ESG, cyber, rates dominate Cal Public Finance Conference survey

Register now

ESG. Cybersecurity. Rate direction. Climate.

These were just a few of the dominant themes at The Bond Buyer’s California Public Finance Conference panels and breakout sessions this week. During a live survey and panel hosted by S&P Global Ratings, led by Kenneth Gacka, Senior Director, Analytical Manager, conference participants and panelists gave their reads on several questions that were posed.

The most striking though unsurprising result, given the rapidly changing marketplace, was that technology is affecting the public finance space in a real way and gaining visceral traction in the minds of market participants of all stripes.
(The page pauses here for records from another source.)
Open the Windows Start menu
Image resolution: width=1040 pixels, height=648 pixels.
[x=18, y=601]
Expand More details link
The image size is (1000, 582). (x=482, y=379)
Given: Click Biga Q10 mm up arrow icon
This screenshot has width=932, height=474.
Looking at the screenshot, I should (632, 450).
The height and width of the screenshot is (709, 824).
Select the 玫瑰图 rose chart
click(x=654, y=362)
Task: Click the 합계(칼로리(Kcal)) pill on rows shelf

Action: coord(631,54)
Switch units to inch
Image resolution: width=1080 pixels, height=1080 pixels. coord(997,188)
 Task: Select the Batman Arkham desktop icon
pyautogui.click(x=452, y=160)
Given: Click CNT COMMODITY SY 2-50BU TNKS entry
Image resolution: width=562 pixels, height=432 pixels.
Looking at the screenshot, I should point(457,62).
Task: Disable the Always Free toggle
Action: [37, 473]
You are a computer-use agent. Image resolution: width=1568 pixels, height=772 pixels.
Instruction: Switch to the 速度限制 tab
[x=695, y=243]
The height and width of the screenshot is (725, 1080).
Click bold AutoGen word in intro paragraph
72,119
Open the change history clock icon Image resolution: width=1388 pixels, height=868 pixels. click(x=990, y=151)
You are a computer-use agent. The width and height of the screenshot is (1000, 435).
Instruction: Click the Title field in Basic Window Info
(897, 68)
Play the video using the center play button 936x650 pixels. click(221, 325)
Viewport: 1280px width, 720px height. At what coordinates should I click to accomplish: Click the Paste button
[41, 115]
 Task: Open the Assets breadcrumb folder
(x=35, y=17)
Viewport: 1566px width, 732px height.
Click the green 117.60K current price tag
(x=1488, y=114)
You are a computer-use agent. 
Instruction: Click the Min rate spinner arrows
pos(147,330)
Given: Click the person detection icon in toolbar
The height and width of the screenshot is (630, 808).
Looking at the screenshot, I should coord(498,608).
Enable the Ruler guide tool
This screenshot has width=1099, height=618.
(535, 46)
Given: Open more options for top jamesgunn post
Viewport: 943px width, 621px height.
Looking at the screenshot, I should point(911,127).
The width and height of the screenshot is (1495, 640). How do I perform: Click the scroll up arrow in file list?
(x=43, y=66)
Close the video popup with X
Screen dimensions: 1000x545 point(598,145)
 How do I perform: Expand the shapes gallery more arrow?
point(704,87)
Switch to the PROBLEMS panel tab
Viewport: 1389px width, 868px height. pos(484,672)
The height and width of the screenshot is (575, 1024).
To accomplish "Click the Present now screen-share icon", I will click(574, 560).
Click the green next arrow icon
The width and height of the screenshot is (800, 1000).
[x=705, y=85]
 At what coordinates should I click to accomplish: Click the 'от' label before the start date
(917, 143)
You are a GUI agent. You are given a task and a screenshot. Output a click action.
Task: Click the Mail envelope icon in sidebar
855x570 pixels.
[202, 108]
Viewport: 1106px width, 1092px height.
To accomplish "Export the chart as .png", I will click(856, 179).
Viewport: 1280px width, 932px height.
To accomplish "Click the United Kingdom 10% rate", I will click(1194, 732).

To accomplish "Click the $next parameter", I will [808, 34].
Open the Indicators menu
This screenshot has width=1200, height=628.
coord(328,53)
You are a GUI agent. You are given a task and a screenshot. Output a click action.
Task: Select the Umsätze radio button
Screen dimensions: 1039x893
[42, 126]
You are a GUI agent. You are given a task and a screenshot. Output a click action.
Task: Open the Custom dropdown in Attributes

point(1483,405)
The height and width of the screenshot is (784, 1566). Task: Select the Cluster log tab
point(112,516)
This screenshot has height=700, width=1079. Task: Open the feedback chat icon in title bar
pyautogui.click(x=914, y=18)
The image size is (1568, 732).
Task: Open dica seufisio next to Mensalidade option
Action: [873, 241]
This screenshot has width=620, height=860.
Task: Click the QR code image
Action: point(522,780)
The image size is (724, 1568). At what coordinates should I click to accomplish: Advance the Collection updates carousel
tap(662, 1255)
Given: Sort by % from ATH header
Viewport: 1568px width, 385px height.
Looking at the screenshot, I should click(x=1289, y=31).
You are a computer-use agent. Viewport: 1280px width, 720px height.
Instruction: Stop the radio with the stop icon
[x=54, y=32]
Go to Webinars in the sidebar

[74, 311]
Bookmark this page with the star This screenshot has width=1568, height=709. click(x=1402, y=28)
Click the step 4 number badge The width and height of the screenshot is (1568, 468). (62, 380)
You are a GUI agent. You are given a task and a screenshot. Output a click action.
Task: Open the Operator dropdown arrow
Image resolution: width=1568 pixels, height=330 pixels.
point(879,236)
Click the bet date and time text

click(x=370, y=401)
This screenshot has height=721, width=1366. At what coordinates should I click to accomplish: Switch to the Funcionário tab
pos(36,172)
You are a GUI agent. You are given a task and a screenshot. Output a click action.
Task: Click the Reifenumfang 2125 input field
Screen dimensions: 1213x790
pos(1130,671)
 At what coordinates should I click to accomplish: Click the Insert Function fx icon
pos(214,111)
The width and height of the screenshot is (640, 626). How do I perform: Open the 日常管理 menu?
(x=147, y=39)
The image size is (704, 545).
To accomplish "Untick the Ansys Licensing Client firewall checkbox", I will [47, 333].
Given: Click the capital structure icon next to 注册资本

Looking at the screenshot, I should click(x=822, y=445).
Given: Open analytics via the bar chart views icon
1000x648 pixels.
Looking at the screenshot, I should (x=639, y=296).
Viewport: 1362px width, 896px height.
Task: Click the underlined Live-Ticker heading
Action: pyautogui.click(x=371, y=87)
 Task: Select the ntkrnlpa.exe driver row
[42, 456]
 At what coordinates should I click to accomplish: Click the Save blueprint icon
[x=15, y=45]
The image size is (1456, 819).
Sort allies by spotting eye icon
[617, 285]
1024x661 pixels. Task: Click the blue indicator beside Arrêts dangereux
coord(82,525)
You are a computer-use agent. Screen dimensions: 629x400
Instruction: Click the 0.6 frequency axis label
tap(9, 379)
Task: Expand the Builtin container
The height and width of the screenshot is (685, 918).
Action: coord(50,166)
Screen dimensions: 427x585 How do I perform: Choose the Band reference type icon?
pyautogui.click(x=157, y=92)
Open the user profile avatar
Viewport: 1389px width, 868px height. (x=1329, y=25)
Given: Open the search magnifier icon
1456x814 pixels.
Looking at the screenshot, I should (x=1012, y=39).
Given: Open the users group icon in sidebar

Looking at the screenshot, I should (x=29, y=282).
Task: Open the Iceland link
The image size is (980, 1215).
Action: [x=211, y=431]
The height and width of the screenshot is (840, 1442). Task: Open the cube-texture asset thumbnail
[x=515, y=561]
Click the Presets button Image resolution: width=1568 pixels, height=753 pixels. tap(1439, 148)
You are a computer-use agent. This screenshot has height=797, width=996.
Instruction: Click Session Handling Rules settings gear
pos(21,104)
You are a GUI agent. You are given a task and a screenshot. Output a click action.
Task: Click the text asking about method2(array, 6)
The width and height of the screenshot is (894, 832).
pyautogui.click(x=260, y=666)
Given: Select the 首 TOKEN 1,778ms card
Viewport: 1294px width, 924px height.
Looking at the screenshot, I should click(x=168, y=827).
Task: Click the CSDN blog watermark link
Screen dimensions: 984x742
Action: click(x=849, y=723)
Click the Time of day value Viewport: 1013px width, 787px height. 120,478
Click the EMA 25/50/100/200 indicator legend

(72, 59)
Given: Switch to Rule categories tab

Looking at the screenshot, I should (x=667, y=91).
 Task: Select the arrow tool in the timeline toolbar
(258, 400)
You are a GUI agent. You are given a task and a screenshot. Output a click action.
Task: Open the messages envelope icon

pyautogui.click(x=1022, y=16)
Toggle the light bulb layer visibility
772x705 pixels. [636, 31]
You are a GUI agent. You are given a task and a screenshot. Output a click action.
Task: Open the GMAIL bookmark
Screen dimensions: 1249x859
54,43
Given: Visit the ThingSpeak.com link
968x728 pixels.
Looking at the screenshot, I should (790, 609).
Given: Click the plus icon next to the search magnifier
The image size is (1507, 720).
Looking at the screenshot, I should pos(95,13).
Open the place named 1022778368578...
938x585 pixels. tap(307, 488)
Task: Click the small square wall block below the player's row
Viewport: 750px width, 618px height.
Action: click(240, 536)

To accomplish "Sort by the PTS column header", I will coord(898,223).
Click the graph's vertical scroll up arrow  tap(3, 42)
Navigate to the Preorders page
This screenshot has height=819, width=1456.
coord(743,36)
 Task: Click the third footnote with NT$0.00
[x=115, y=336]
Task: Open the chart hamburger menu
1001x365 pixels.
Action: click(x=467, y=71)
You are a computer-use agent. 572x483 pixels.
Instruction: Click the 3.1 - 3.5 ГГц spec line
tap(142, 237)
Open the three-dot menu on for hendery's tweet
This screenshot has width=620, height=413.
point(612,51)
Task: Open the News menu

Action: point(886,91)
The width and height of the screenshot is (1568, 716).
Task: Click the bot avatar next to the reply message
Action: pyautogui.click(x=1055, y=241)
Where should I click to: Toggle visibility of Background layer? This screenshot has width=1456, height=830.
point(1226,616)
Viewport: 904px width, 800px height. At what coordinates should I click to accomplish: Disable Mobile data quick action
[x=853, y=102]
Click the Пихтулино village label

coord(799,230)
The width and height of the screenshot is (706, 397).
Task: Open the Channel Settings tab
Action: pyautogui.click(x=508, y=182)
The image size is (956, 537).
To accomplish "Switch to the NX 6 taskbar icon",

Of course while these surveys aren’t necessarily scientific, it gave a sense of what the industry as a whole thinks the direction it is headed.

When asked what will happen with interest rates in the near term, respondents voted 57.5% that they will decrease, 32.5% said they’ll remain steady, while 10% said they will increase.

“In a global macro environment, with a deceleration in global growth, with parts of Europe effectively in or headed into an industrial recession, all of those things and a negative interest rates across the globe. Low rates, negative rates, a decelerating pattern of global growth — All that to me leads me to believe rates in the states will be relatively steady,” said Glenn McGowan, director of municipal underwriting at RBC Capital Markets.

In another rate-related question, about 74% said rates will not go negative, while about 15% said maybe and 11%, yes.

“I am more inclined to be bullish. I want to say that rates will fluctuate, but it’s more likely that they’re going to drop,” said Vikram Rai, Head of Municipal Strategy at Citi.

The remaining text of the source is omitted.